→ **What is needed**
Return the data below exactly, but only from the line containing "1483x812 pixels." through the line containing "1372x893 pixels.", with both of those lines included.

[Data items]

+++

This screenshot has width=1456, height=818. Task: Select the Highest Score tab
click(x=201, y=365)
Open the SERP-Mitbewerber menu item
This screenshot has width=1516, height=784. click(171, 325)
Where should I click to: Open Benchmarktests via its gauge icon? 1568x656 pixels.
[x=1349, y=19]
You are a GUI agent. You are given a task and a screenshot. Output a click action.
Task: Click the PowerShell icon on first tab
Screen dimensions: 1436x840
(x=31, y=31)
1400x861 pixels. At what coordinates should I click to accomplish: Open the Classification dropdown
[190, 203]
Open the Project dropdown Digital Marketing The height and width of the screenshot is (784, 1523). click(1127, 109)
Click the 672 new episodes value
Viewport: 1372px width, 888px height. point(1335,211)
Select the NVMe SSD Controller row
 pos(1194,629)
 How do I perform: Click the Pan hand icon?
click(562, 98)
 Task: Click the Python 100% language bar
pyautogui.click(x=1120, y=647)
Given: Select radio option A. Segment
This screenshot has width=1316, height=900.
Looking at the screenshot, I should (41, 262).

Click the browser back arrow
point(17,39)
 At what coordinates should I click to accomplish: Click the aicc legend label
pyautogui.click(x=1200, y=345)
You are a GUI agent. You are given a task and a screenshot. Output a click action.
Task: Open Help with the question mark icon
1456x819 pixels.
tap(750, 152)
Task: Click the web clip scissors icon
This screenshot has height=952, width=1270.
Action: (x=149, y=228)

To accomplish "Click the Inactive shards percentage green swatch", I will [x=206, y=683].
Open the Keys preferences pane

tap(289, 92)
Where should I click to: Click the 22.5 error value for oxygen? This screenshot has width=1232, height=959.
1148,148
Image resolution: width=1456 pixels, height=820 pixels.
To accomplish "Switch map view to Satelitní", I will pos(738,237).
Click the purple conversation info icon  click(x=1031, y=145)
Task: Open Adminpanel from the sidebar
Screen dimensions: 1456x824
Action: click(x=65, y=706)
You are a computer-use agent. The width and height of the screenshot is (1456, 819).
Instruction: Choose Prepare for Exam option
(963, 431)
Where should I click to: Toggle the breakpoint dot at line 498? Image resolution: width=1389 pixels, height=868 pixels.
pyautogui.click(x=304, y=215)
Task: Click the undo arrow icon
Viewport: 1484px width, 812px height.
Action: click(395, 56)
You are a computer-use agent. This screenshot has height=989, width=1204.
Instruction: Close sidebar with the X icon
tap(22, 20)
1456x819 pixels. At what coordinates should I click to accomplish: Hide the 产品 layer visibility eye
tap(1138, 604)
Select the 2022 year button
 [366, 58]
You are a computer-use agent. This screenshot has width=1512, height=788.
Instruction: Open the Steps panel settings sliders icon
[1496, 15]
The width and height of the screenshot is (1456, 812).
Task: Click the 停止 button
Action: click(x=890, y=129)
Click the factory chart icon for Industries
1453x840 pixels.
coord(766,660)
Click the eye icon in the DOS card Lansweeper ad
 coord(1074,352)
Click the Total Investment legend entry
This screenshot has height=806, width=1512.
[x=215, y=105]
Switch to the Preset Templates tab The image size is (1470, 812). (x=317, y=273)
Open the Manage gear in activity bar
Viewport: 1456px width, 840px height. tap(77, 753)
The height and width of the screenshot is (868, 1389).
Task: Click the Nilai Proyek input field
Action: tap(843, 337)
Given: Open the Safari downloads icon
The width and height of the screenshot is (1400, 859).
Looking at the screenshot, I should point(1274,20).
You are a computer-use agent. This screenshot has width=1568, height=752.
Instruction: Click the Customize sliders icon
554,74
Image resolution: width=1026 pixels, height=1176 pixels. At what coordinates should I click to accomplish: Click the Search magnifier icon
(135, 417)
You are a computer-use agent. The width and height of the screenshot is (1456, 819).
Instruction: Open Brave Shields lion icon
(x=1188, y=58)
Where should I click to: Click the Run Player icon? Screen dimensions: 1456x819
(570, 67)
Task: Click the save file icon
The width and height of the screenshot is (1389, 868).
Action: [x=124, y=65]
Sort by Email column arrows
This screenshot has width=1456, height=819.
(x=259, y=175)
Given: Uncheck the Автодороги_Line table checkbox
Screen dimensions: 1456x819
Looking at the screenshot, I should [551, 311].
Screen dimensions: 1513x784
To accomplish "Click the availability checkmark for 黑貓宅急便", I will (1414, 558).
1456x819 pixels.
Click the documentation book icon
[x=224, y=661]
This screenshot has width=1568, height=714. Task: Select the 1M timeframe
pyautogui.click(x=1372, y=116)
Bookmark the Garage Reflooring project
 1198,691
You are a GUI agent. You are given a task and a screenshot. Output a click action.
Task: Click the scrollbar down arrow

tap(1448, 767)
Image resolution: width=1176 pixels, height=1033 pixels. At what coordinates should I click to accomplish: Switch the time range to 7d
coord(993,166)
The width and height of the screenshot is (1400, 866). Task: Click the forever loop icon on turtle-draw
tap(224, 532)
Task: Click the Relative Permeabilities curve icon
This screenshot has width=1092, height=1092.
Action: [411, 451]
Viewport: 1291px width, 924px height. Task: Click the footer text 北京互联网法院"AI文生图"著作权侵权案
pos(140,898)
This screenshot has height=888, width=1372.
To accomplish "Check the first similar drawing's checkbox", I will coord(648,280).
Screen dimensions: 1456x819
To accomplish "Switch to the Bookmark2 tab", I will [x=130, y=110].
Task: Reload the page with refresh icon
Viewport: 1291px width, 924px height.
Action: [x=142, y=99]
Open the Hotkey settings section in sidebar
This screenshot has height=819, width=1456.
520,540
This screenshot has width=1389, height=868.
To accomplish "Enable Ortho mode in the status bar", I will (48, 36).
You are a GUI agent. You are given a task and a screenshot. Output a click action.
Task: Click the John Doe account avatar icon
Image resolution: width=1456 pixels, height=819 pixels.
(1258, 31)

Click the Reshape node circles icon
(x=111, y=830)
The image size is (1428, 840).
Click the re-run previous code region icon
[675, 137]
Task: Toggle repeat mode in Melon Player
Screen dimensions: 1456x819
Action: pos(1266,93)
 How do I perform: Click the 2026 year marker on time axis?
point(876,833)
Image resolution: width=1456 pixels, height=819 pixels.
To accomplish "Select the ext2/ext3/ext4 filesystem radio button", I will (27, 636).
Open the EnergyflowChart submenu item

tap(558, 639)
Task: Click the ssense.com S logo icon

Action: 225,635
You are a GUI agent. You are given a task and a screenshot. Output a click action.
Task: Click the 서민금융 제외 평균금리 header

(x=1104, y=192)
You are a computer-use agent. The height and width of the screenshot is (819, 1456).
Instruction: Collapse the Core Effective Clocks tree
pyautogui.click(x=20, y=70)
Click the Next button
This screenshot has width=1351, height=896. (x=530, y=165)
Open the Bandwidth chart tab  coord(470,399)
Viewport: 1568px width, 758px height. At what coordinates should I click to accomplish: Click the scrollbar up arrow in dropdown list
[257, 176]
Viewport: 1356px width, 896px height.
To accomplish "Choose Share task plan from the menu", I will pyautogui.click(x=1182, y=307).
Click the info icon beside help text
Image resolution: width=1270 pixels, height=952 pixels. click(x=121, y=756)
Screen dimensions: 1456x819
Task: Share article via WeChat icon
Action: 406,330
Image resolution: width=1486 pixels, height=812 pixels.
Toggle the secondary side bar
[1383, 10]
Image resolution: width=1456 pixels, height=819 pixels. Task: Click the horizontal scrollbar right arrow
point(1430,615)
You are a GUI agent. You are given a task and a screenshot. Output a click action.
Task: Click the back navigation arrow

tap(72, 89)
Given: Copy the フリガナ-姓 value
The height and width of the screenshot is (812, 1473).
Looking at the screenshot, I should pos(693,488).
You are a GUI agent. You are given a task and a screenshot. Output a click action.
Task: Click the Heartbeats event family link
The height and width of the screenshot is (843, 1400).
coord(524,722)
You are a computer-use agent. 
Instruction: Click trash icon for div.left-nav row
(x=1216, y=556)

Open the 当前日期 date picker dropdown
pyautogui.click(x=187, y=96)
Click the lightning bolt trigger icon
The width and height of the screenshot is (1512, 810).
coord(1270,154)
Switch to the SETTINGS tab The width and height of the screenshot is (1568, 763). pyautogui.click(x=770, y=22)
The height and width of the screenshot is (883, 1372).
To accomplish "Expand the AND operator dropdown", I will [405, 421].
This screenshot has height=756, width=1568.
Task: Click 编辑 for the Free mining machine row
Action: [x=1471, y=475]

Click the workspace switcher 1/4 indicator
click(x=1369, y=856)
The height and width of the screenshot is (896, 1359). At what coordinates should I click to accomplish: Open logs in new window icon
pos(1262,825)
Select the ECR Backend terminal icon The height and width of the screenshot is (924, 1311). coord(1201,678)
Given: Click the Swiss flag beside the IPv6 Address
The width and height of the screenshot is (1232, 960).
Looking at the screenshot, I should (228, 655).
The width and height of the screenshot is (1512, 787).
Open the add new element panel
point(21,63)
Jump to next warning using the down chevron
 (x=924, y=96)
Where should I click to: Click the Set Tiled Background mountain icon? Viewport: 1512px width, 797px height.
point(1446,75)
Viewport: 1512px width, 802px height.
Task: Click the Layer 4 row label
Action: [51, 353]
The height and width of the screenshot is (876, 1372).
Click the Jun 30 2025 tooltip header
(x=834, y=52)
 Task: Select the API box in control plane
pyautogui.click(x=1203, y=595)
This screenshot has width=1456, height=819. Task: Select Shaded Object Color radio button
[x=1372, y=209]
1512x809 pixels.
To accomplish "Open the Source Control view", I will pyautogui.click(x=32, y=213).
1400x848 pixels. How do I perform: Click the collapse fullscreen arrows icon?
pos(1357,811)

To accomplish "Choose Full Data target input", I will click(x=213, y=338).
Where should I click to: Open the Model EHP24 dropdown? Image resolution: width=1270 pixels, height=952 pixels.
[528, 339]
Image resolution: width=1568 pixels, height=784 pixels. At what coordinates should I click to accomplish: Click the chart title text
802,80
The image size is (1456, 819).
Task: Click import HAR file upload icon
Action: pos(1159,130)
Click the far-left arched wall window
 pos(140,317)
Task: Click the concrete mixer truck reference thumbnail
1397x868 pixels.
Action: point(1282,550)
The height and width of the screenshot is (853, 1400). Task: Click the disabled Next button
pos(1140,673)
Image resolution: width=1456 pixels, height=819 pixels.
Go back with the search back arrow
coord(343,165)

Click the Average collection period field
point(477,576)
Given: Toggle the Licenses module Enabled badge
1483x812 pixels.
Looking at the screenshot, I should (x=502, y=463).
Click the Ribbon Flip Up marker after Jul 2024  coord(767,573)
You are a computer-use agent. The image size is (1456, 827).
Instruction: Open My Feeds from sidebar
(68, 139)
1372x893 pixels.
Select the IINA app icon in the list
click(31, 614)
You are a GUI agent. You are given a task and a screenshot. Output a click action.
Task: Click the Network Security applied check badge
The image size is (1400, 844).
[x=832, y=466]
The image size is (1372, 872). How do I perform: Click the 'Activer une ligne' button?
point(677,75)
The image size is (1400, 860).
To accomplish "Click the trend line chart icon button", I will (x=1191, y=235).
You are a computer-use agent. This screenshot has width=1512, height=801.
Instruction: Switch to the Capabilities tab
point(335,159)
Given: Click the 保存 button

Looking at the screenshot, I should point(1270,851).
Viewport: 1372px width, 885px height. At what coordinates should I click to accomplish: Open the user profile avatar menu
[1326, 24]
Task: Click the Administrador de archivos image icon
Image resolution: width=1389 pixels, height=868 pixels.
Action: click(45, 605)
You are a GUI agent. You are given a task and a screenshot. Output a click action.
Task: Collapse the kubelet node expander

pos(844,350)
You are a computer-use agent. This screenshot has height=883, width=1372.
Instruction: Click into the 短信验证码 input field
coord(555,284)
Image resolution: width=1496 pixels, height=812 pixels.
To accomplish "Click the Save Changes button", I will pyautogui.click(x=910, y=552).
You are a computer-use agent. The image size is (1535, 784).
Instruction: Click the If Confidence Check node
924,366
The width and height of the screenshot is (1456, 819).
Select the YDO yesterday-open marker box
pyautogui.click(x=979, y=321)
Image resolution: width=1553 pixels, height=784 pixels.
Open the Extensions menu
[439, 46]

+++

→ **Solution for this task**
1483x812 pixels.
Looking at the screenshot, I should (x=502, y=463).
Click the Ribbon Flip Up marker after Jul 2024  coord(767,573)
You are a computer-use agent. The image size is (1456, 827).
Instruction: Open My Feeds from sidebar
(68, 139)
1372x893 pixels.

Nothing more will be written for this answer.